▶ What the task asks:
Using the string "computer" as the key, pull each matching line out of the records below.

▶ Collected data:
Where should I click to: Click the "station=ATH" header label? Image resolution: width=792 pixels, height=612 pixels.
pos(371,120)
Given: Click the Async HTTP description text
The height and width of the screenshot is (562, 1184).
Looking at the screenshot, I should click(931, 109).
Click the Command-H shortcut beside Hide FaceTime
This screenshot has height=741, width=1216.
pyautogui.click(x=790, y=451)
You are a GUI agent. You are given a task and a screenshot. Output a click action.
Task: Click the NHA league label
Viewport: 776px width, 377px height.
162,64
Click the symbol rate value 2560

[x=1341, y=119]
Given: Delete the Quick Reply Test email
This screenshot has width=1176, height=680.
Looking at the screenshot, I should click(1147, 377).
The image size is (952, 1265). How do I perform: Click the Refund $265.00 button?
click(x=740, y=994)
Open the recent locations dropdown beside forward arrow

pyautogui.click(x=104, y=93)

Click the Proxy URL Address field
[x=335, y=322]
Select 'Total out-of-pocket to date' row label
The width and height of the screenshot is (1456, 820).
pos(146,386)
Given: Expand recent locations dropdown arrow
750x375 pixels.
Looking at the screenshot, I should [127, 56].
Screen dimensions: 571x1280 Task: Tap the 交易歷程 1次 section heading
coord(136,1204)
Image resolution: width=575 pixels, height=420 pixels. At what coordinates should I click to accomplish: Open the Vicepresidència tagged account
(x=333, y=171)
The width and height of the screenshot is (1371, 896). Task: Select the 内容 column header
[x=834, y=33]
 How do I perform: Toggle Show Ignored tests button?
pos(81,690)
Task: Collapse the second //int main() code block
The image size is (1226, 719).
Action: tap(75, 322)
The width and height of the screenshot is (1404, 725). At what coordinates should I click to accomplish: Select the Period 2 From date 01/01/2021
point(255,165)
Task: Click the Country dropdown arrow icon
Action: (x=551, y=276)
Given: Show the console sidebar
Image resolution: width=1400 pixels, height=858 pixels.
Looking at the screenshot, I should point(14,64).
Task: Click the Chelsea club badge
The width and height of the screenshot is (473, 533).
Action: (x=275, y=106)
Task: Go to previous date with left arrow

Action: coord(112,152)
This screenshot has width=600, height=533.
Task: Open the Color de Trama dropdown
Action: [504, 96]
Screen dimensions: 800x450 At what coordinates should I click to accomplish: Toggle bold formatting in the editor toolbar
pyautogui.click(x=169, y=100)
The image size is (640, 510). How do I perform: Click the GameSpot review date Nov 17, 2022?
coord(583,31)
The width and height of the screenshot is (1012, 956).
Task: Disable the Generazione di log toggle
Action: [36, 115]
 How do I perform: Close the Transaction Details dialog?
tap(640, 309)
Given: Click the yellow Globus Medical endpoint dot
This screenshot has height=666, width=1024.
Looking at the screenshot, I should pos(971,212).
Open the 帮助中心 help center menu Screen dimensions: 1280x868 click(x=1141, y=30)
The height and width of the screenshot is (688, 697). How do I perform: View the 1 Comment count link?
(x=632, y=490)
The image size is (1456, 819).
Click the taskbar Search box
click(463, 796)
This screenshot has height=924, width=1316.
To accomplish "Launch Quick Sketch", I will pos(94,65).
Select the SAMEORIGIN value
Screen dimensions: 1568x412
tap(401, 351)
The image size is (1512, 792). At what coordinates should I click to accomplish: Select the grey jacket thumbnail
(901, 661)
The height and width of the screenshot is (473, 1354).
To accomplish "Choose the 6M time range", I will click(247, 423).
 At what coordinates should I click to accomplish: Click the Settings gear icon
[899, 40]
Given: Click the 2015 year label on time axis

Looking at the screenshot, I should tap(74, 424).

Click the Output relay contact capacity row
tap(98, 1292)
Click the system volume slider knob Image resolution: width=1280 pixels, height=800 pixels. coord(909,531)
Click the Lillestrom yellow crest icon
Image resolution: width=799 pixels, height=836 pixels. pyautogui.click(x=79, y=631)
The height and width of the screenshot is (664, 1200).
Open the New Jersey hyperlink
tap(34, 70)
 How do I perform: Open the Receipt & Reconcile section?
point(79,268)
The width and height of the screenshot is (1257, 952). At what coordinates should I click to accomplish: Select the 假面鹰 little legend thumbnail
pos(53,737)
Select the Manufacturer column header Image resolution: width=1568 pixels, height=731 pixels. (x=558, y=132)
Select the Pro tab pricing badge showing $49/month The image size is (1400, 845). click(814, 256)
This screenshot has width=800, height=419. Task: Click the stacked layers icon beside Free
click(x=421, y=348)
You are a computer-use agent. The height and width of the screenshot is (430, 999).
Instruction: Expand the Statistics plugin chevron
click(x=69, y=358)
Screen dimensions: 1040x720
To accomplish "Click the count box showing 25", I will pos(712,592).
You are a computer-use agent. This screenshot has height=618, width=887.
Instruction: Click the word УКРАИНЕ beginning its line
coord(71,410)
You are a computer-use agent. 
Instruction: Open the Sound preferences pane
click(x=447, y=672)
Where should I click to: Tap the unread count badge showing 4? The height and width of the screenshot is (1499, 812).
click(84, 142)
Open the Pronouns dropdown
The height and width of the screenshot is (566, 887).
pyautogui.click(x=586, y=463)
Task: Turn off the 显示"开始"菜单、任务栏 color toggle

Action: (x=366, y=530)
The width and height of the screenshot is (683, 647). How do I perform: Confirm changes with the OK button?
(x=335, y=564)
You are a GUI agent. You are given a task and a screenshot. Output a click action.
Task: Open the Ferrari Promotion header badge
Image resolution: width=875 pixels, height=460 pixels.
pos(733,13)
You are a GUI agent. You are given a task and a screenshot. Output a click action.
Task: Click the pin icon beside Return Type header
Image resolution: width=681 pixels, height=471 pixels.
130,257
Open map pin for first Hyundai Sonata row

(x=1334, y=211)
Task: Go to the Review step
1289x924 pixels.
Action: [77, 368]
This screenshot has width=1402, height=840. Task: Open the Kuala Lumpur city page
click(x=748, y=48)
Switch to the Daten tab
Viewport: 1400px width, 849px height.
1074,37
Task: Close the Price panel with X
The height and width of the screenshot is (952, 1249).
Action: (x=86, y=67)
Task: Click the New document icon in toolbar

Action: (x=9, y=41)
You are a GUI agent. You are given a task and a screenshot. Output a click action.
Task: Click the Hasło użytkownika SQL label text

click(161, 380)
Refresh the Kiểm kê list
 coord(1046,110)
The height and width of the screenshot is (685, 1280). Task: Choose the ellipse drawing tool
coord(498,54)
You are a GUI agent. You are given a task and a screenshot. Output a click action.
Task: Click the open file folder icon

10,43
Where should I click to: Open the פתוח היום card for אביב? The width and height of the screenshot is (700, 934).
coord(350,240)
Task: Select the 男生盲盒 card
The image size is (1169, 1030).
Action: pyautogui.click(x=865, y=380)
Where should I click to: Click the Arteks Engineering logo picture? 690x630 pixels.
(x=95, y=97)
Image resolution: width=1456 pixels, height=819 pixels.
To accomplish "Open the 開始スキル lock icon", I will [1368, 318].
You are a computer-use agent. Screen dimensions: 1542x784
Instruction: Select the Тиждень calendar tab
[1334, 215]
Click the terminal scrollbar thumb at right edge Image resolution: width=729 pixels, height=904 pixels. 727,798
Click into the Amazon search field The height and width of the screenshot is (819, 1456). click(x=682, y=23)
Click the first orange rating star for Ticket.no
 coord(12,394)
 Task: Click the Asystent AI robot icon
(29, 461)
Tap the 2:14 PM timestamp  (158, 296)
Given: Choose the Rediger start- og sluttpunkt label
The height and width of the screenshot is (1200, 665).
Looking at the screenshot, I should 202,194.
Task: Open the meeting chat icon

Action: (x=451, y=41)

▶ Response to the task:
You are a computer-use agent. The height and width of the screenshot is (430, 999).
You are a computer-use agent. This screenshot has height=618, width=887.
You are a computer-use agent. 
You are a computer-use agent. Screen dimensions: 1542x784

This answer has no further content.